As the UK succession laws are amended to allow a first born female to become Queen, and female equality reaches new heights, the Ovalhouse launches their new season of work, ruled solely by women. Lady-led is a season of work created by women, which does not focus solely on gender issues. Stacey Gregg begins her reign with Lagan, a play about the lives of ten people in Belfast. It’s a well-crafted production, anchored by strong performances and a sharp script.
Four seemingly isolated characters dressed in blue overalls arrive on a set which is part dock, living room and ship. Ian is returning to Belfast from London, noting the changes the city has undergone with the analysis of a reflective yet self-absorbed writer. On arrival his Taximan offers his own social commentary complete with anecdotes and non-PC remarks. At home, Ian’s mother Anne reminisces about her former life as a musician, whilst his sister Aoife deals with an unwanted pregnancy. The ensuing acts hone in the lives of the other people in the city.
Played by the same four actors, there isn’t enough to distinguish between all ten characters at times, but Gregg captures their humanity and the history of the city with effortless intensity. Like the river Lagan, their lives are never constant, but deeply rooted in the city.

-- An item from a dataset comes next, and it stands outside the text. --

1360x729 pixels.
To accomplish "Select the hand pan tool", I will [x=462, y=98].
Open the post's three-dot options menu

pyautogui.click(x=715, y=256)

Gregg’s script bites through the ebbs and flows of the multiple dialogues. The transitions between the scenes are seamless and Cecilia Carey’s transforming dock acts as apt symbol for the journey in which one will either “sink or swim”. Performances by all four actors are strong, but Pauline Hutton’s energetic and animated performances are most memorable.
New directors of the venue, Rebecca Atkinson-Lord and Rachel Briscoe, have created a concept which sets gender as the springboard from which female artists can launch from. Lady-led offers liberation of another kind and as the maiden voyage, Lagan is confident and self assured.